* **HOW TO COMPLETE THIS TASK**
Which lines in the records below contain the word "height"? Copy each of them.

* **DATA TO EXAMINE**
----------
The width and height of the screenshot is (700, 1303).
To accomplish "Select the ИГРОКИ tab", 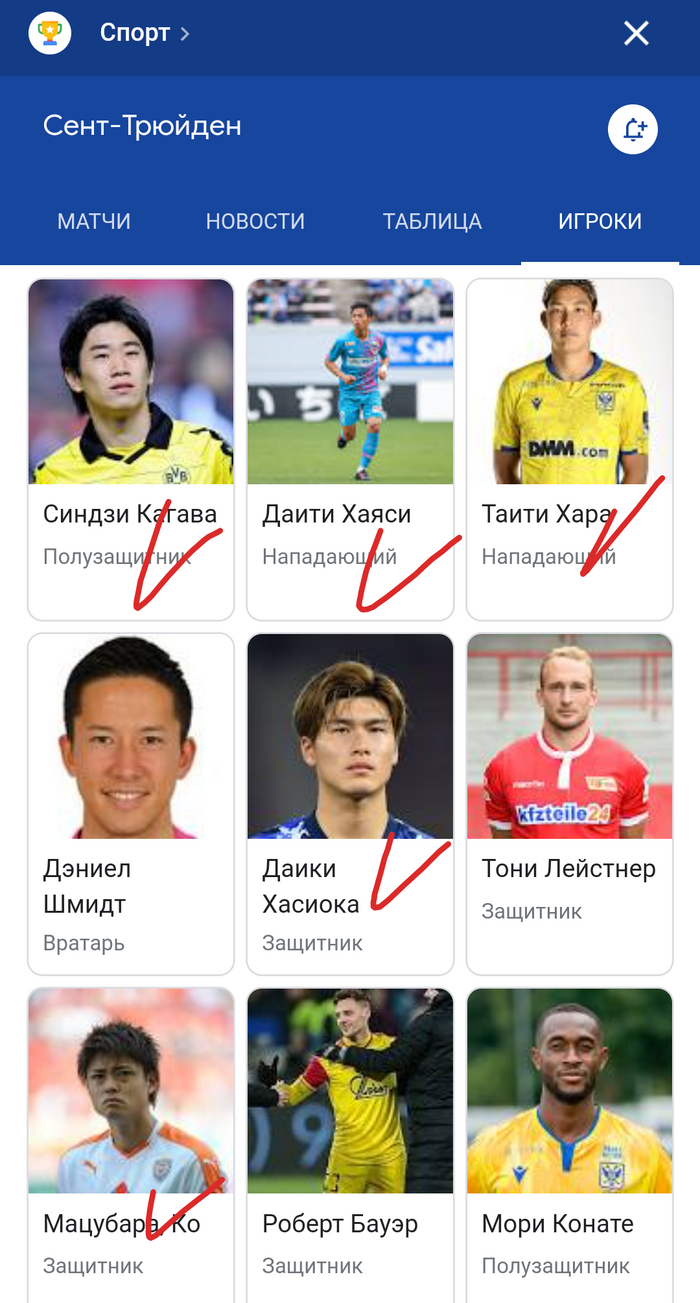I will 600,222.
----------
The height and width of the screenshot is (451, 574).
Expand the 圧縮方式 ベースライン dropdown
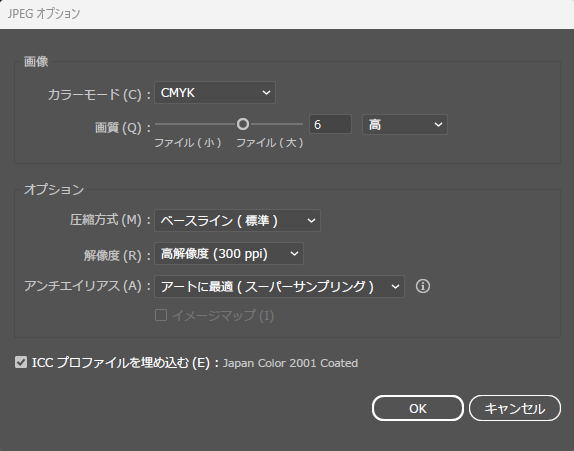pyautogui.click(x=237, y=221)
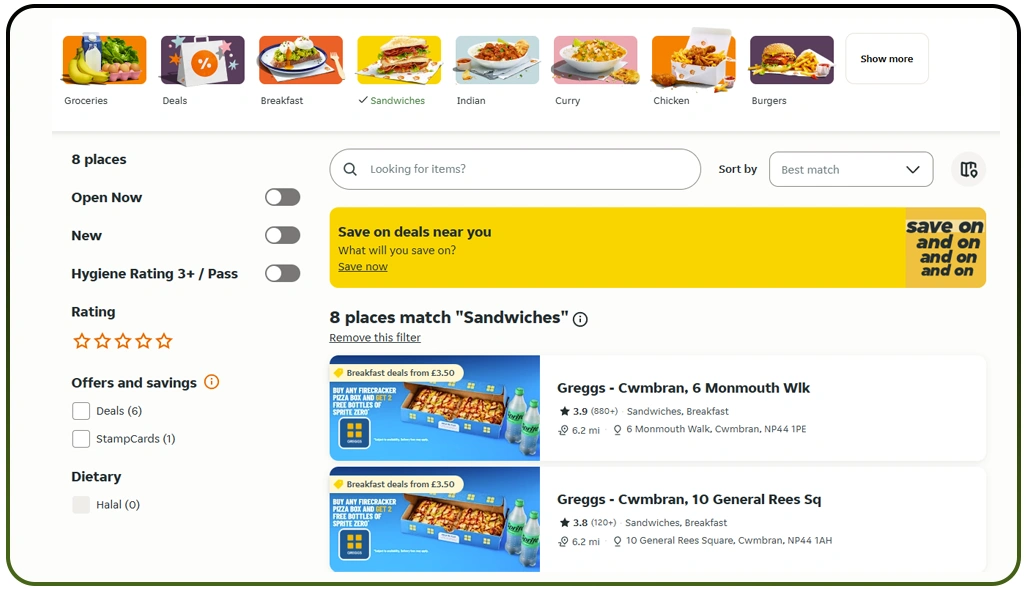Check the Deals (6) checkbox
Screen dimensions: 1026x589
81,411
----------
* **COMPLETED EXERCISE**
The width and height of the screenshot is (700, 1303).
The height and width of the screenshot is (451, 574).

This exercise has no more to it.